• [EXTRAIT DU DOCUMENT]

Il veut aussi que « au chevet de la pierre ou à quelques costé des douelles qui soustiendront lad. tombe de cuivre soit mys ung petit escripteau de cuyvre faisant mention de la mort de messire Jehan Barthon et ung aultre de messire Pierre Berthon et ung aultre de messire Bernard Barthon, tous chevalliers, qui tenoient lesd. terres et seigneuries dont cy-dessus est faicte mention et soyent mys les jours et ans de leurs trespas « . On prendra le cout du monument sur les 1500 l. qu’il s’est réservé sur les terres de Fayolles et de Lubignac en les donnant à son fils.

• [EXERCICE PROPOSÉ 1] Mettez en tableau Markdown les lignes des enregistrements, de la ligne contenant « Describe the element » jusqu'à la fin des enregistrements, avec une colonne « N° » pour le numéro de rang et une colonne « Ligne » pour son texte. Omettez les lignes vides et les images.
Le texte et les enregistrements sont indépendants l'un de l'autre.

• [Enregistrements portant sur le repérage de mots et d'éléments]

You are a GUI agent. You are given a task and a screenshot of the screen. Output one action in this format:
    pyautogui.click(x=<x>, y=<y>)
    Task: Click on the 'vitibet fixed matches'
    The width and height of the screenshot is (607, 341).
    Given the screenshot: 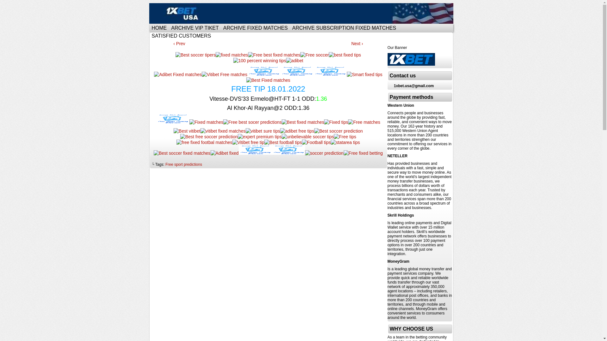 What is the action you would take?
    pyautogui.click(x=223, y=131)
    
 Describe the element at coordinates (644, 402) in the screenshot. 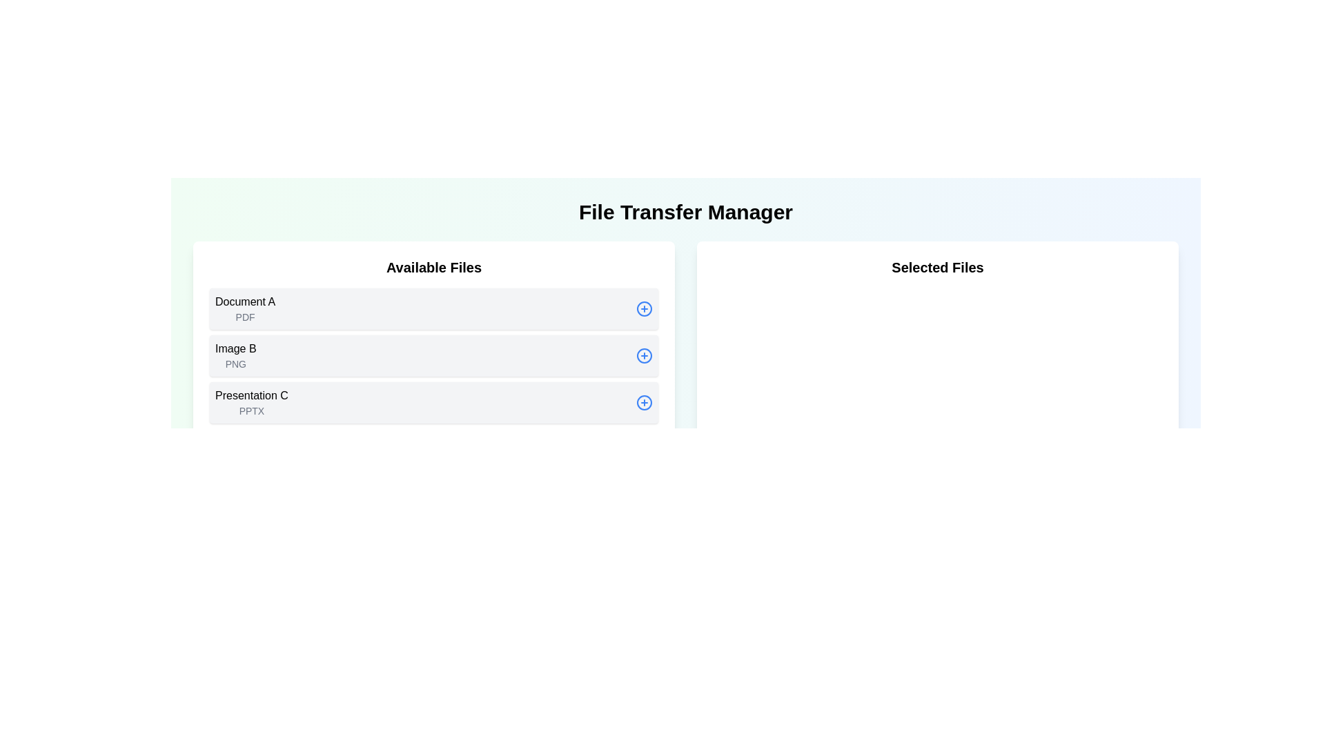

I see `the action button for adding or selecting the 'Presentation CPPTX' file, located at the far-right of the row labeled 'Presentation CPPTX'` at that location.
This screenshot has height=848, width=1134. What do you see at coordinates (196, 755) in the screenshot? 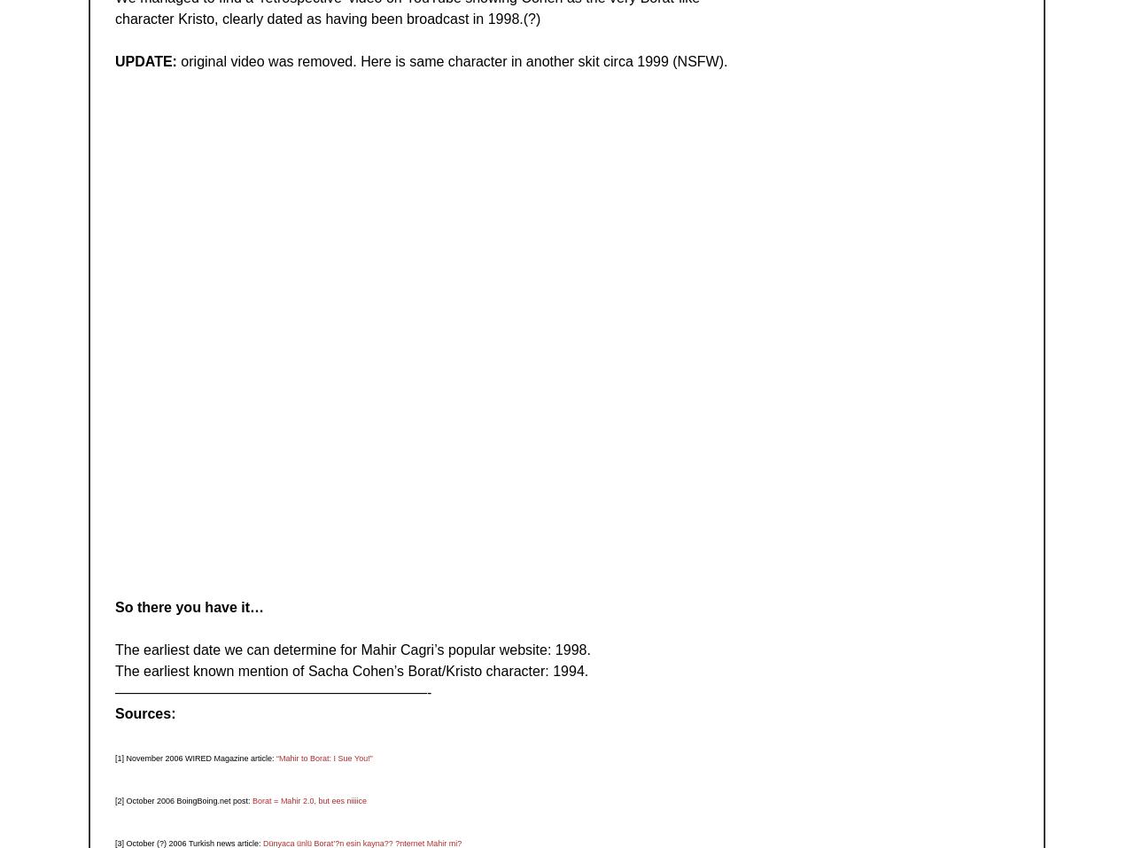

• [EXERCICE PROPOSÉ 2]
Répondez à ces questions sur l'extrait du document :
(a) En quel métal doit être fait le petit écriteau placé près de la pierre ?
(b) Quel titre portent les trois hommes dont la mort doit y être mentionnée ?
(c) Sur quelle somme prendra-t-on le coût du monument ?

• [SOLUTION 1]
| N° | Ligne |
|---|---|
| 1 |  Describe the element at coordinates (644, 402) in the screenshot.  |
| 2 | I see `the action button for adding or selecting the 'Presentation CPPTX' file, located at the far-right of the row labeled 'Presentation CPPTX'` at that location. |
| 3 | This screenshot has height=848, width=1134. What do you see at coordinates (196, 755) in the screenshot?  |

• [SOLUTION 2]
(a) En cuivre.
(b) Ils sont tous chevaliers.
(c) Sur les 1500 l. réservées sur les terres de Fayolles et de Lubignac.